Hi @ines and @honnibal. I’m actively developing on top of spaCy for advanced chatbots and virtual assistants. I’m considering buying Prodigy for our startup, but wanted to see if you are considering some of our core use cases for the roadmap.
We would definitely make use of the text classification and manual NER interfaces, but some of our key bottlenecks for training are POS tagging, dependency labelling, and nested entity labelling. We are finding for specific language domains (transport, retail, etc.) there needs to be a well-labelled training set for best performance and these are time consuming to produce. Our current solution is using a modified version of Brat for annotation which we then convert to spaCy format for training (repeat as necessary), but this is still cumbersome.
So… any plans to add interfaces (similar to manual NER) for POS tags, depencies, and nested entities? Nested entity labelling (e.g. base entities that comprise address components, datetime components, etc.) could possibly achieved through spans, but it would great if there were clear examples of using Prodigy for this purpose.
FYI - for long nested compound entities like addresses and datetimes that have variable structures, we’ve found they can cause a lot of errors during POS tagging and dependency labelling, and so it is sometimes best to detect and remove them (e.g. merge them) prior to these. It is a bit of a chicken or egg problem though, as the parse obviously helps define the “slot” that these long entities appear in. More of a spaCy question, but I’m always looking for good suggestions on how to do this more effectively.
Yes, an interface for dependency and relationship annotation is definitely very high on our list. In the meantime, you can check out my comments on thread, in which I outline some strategies for making it work with the current interfaces, or how to create your own interface.
So even if it turns out that your requirements are very specific, you'll always be able to mix and match the interfaces and create your own custom workflows. Prodigy makes very little assumptions about your task and simply presents the data in the UI, and stores JSON-formatted annotations.

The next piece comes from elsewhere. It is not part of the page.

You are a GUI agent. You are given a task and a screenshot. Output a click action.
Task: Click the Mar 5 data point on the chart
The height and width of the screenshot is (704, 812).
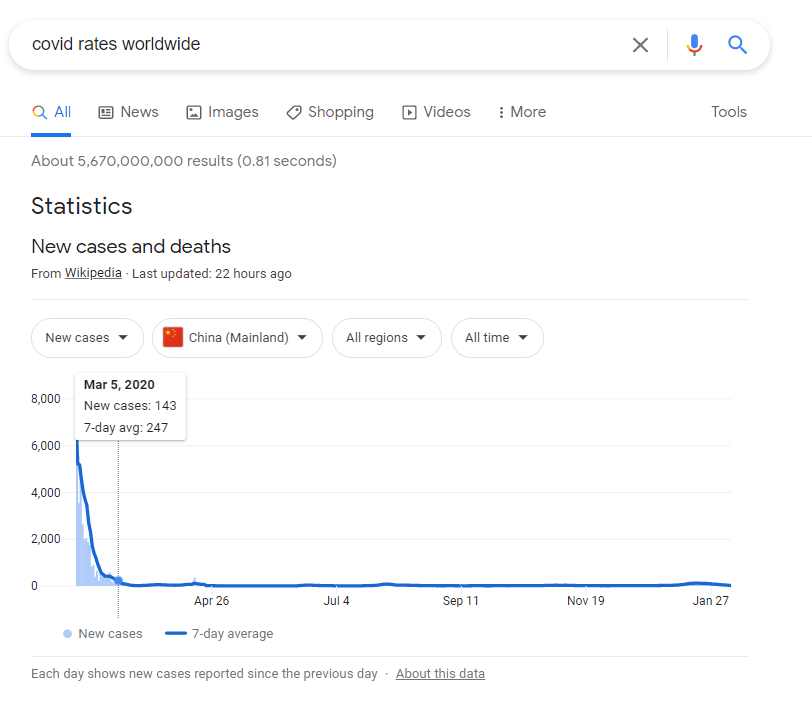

For example, you could create a custom HTML template to display the annotation task however you like. Or you could repurpose the manual NER annotation interface to annotate POS tags instead of entities. This should work pretty well out-of-the-box for creating gold-standard data – you can simply pass in your POS tag scheme as the labels, annotate your corpus and export the JSON-formatted data.
Annotating nested entities can easily get fiddly, so we'd love to come up with a nice and efficient solution for annotating them. In many cases, it's actually easier (and more efficient!) for the human annotator to make more passes over the data, rather than doing too much at once. So even with the existing interfaces, you could do one round of annotating only the parent entities, e.g. the full date spans. For the second round, you can simply export the dataset and do another pass over the already annotated spans, highlighting only the "children".
(The upcoming version of Prodigy will also include an option to flag annotation tasks, so all the annotator would have to do is highlight the "parent" entity and flag the task if it contains a nested entity, to make it even easier to extract and reannotate the relevant examples.)